For the next three weeks Sochi will be the world’s playground
UBC Prof. Anne Gorsuch details the troubled history of the seaside town of Sochi, a paradoxical place of healing and excess.
How did Sochi become a destination for health tourism?
Sochi became a destination for holidays and medical cures starting in the late 19th century. Russians believed the Black Sea coast, where Sochi is located, had the ideal climate for healing, especially of lung diseases like TB. Other attractions include ample sunshine, some of Russia’s warmest seawater and mineral springs to bath in and drink from.
How did early tourism differ from today’s?
After the Russian Revolution in 1917, the spas were appropriated by the Communist Party and turned into health resorts, or “sanitariums,” for workers.

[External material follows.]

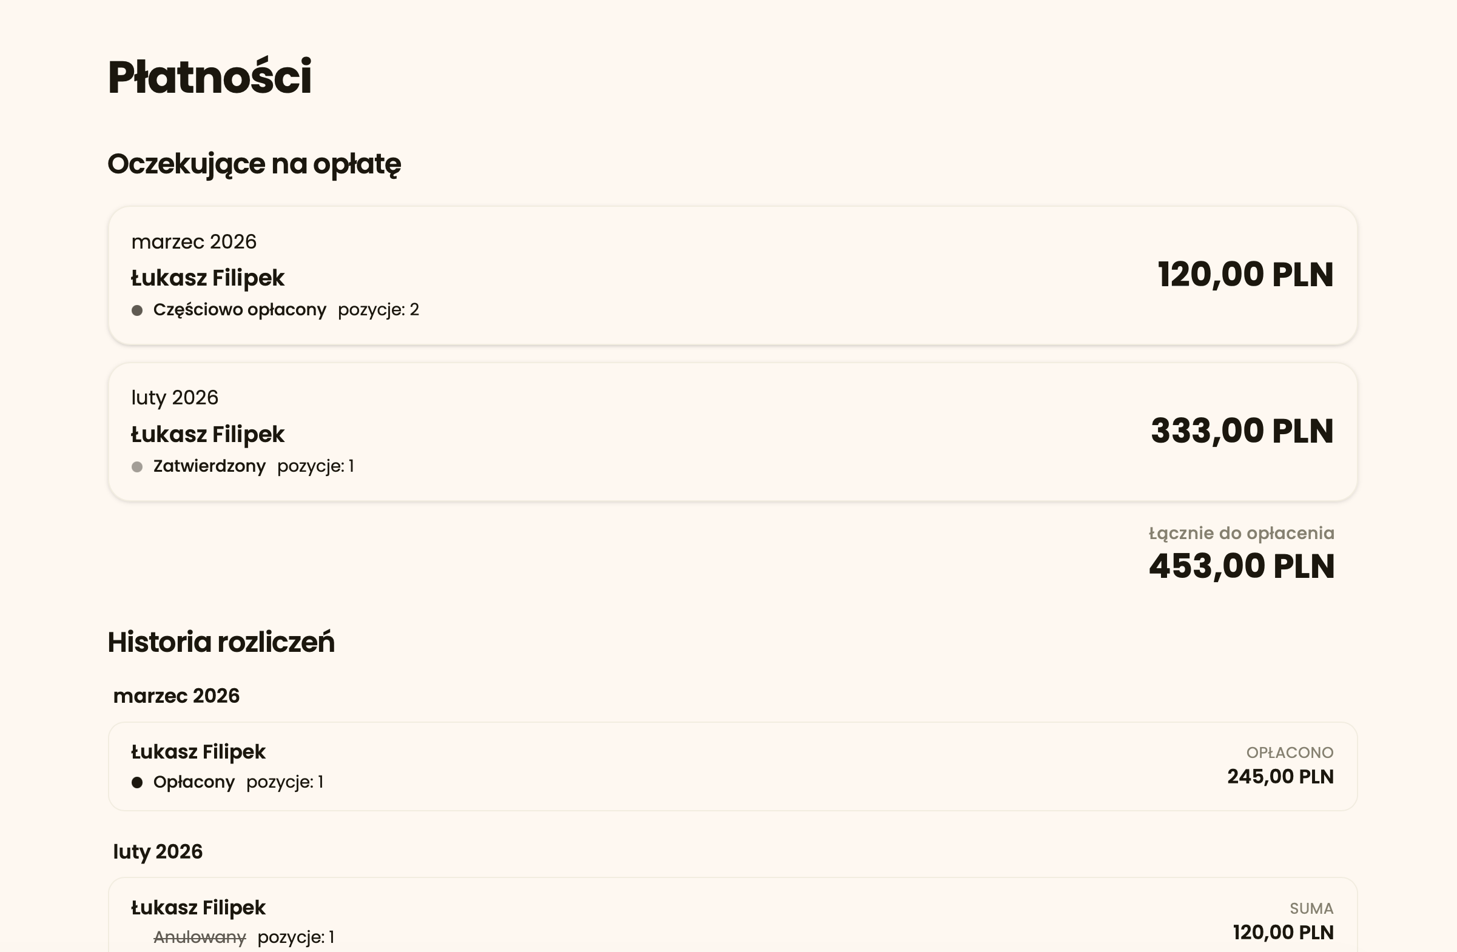Click the black dot beside Opłacony status
Screen dimensions: 1457x952
pyautogui.click(x=137, y=783)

Unions gave workers a ticket to spend a week or so there to rest and recharge. Husbands and wives often didn’t go together, because they worked for different unions or factories, so it was a very particular style of tourism. Officially these were places for ordinary industrial workers, but in practice, many of the very best resorts and spas were used by the Party elite.

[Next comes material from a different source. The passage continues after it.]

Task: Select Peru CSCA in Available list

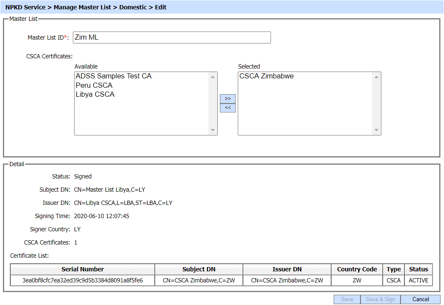Action: 94,86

How is Sochi’s development linked to Joseph Stalin?
Sochi’s development is closely linked to Joseph Stalin. It was his summer residence (dacha) and under Stalin Sochi became the Soviet Union’s premier health resort destination. In Diane Koenker’s history of Soviet tourism, she describes Sochi as the “epitome of the Soviet spa vacation,” and a “socialist sacred space.” An influx of investment in the 1930s led to new sewage and electricity facilities, a broad, tree-lined boulevard (Stalin Prospect), public buildings including a new theater, and multiple spa facilities which were often lavish and in grand style. Several decades later, it was Putin’s use of Sochi as a vacation home that influenced his decision to host the Olympics, and to invest, again, in further development.
How did Sochi come to embody the socialist dream?

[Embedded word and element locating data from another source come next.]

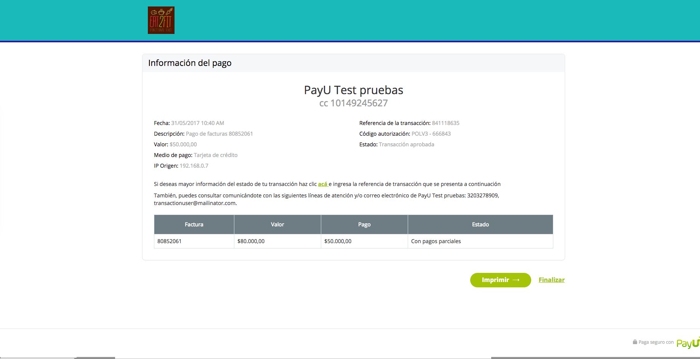Click the 'Información del pago' panel header

[x=190, y=63]
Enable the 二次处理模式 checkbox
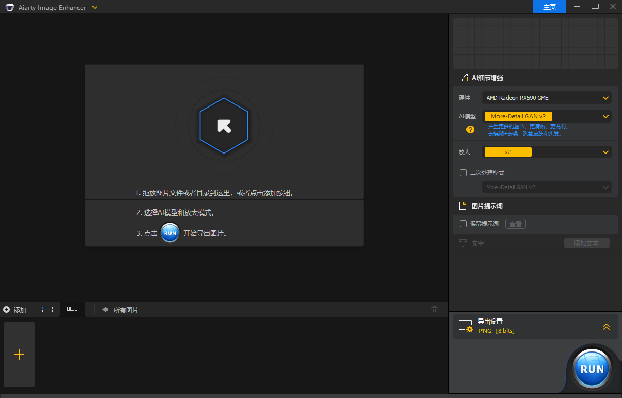 pyautogui.click(x=463, y=173)
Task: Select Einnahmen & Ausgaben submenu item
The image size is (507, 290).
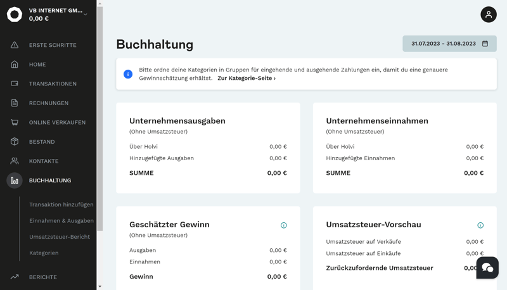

With its subtropical climate and vegetation, Sochi became known as the “Russian Riviera.” Elites and Soviet officials vacationed at a closed network of nearby health resorts that received the best in supplies and service. In the 1960s and 70s, artists, musicians, and leading sports figures visited Sochi, or in the case of athletes and cosmonauts, used it for training and recovery.
According to a 2009 poll, one in three Russians has visited Sochi at least once. These millions were accommodated by expansions of the original small town into a “Greater Sochi” that stretches 140 km along the Black Sea coast. In the Oscar-winning movie from 1980, Moscow Does Not Believe in Tears, the protagonist says: “Everyone must visit Sochi, if only once in their lives.”
Prof. Anne Gorsuch, head of UBC’s Dept. of History, is a cultural historian specializing in Russia.